250 mile ride Sunday morning, and at the mid-point stop, a guy asked if the bike was a BMW. nope, and pointed to the green anodized front brake line clip i had intentionally installed. "This can't be a Kawasaki.", yeah, i know, it's kinda complicated.

not the first time that BMW mis-identification has happened. here's one from the Kronicles at a fuel stop just south of the Grand Canyon, if you happen to have read that series, you might remember...

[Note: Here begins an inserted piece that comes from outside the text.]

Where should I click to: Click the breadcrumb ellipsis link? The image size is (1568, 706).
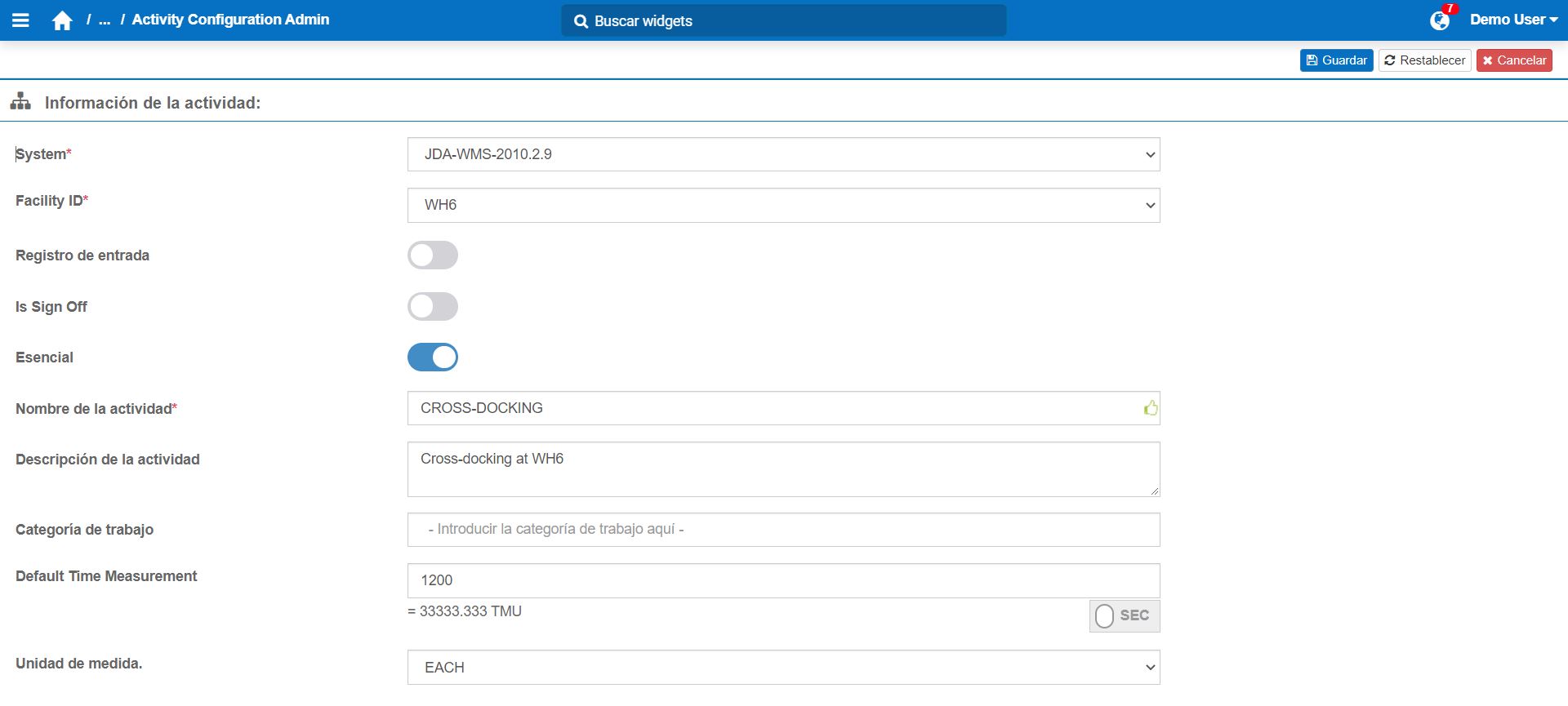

There was a fuel stop at Valle, I’d buy some water too, but I wanted to sit down somewhere to eat a whole menu of food, maybe the menu too if it had nice photos of food. I was at the pumps when a guy walked past and said "Is that a BMW?", and I replied "Home-made". He was looking the bike over, and said "A BMW Hommemaadee, I don’t recognize the model", oh brother. "No, h-o-m-e-m-a-d-e, I built it myself", and he replied "Only BMW builds BMWs, I drive their cars, have for thirty years". Whooda thunk that, by gosh, but it wasn’t a shot in the dark, he’d put gas in his bimmer over on the other island.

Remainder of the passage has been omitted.